Politico Magazine published a column by Ronald Kessler, a former Washington Post reporter who wrote a book on the Secret Service, about the deficiencies of security around the President this week. The column follows a series of revelations of major security breaches around the President over the last several years, including most recently when a man hopped the White House fence, opened the door and was able to make his way deep into the White House before being subdued.
In the column, Kessler details these issues and concludes that, if the President is assassinated it will be his own fault.
“Agents tell me it’s a miracle an assassination has not already occurred,” he writes. “Sadly, given Obama’s colossal lack of management judgment, that calamity may be the only catalyst that will reform the Secret Service.”
Kessler blames this on “a management culture that requires covering up possible threats and deficiencies” within the Secret Service. He calls for the firing of Secret Service Director Julia Pierson, a career employee who has worked for the Secret Service for 30 years. Seemingly, he uses the word “sadly” to avoid giving the impression that the assassination of President Obama would be a good thing.
Kessler’s distrust of Pierson was echoed this week by a bipartisan group in Congress. Rep. Stephen Lynch (D-MA), who told Pierson during a Congressional hearing that he had “very low confidence” in Pierson, adding “I wish to God you protected the White House like you’re protecting your reputation here today.”
But as Pierson is the product of decades in the Secret Service, it is far from clear that merely replacing Pierson would be sufficient to solve the agencies systemic problems. Which isn’t to say Obama shouldn’t try to improve things. In Politico, however, Kessler embraces the myth of the unlimited power of presidential leadership, capable of resolving and responsible for any issue — even his own death.

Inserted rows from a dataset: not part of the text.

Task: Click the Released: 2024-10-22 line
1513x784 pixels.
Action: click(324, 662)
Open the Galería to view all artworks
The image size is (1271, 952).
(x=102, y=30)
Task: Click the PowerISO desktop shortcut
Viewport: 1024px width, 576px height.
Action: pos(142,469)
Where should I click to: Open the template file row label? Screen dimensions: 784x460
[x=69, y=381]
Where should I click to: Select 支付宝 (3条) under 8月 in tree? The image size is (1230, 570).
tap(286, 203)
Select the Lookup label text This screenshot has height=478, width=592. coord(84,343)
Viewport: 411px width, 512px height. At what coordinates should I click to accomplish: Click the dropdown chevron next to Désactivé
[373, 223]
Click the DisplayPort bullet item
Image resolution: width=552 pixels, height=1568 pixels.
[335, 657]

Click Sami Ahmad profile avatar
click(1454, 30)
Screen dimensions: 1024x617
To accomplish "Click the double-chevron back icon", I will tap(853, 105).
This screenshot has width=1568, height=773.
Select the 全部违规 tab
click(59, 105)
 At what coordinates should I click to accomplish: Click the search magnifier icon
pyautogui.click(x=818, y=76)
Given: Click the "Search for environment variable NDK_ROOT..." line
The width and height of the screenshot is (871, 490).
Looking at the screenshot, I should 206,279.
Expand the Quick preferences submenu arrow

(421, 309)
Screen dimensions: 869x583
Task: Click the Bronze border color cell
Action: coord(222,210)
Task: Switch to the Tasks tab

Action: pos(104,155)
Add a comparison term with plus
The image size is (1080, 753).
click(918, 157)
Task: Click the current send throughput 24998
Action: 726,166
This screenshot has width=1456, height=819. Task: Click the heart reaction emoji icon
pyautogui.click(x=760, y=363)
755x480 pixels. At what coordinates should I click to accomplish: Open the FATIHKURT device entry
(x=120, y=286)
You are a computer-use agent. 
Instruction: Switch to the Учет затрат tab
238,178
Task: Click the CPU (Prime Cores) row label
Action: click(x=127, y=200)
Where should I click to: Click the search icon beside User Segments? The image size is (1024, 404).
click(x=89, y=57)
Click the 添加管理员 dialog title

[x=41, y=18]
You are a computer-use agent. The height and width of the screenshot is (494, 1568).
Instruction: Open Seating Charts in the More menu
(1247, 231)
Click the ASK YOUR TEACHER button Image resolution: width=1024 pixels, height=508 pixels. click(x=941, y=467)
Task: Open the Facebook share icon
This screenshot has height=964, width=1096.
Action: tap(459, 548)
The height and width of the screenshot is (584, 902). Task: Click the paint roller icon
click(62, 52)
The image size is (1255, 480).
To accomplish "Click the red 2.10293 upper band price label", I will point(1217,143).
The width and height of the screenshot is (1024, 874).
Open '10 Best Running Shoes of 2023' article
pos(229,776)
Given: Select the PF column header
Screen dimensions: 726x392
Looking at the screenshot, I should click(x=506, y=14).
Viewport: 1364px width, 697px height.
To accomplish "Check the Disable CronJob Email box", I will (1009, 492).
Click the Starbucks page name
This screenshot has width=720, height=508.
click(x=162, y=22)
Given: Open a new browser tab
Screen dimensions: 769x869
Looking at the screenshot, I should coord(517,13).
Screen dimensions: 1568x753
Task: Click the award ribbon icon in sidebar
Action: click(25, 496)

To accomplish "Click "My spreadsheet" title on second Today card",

Politico has removed the line highlighted in this piece and updated their article with the following statement:
Editor’s note: Some readers have misinterpreted the original last line of Kessler’s article as somehow suggesting that the president should be held responsible in the event of his own assassination. That couldn’t be further from the truth, and we’re sorry if anyone interpreted Kessler’s meaning in any other way.